Lines from the entries below that hold "value" form the answer; copy all of them.

Top of DATA FOR ANALYSIS

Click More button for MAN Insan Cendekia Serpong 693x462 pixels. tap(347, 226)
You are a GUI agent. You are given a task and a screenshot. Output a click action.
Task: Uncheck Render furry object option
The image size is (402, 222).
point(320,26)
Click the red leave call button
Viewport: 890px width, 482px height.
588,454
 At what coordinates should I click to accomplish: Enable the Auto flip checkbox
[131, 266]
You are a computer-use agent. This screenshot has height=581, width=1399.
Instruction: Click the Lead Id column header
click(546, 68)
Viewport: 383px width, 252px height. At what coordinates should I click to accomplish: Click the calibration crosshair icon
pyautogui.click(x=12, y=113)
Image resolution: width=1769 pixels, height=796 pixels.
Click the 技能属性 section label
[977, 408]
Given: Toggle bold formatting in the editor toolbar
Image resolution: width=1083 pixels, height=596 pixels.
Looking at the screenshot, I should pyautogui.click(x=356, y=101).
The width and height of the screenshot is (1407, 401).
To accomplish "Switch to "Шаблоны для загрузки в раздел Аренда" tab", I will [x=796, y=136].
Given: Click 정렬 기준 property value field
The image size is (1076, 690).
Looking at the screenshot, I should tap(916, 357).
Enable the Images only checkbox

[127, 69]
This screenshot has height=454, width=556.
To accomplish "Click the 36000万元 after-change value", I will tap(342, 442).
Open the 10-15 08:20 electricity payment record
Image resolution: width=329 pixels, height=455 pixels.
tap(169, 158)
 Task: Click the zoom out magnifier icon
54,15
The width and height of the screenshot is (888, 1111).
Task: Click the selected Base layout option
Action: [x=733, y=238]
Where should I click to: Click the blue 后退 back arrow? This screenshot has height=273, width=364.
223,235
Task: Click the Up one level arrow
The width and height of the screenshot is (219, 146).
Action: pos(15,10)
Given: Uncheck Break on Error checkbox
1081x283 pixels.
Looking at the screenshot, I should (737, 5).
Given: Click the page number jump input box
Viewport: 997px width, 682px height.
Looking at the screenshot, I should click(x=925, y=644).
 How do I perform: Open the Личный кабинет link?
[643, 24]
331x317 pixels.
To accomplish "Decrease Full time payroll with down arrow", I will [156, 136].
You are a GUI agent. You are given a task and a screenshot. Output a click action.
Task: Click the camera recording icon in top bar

Bottom of DATA FOR ANALYSIS

• RESPONSE AREA
Given: Click 정렬 기준 property value field
To accomplish "Click the 36000万元 after-change value", I will tap(342, 442).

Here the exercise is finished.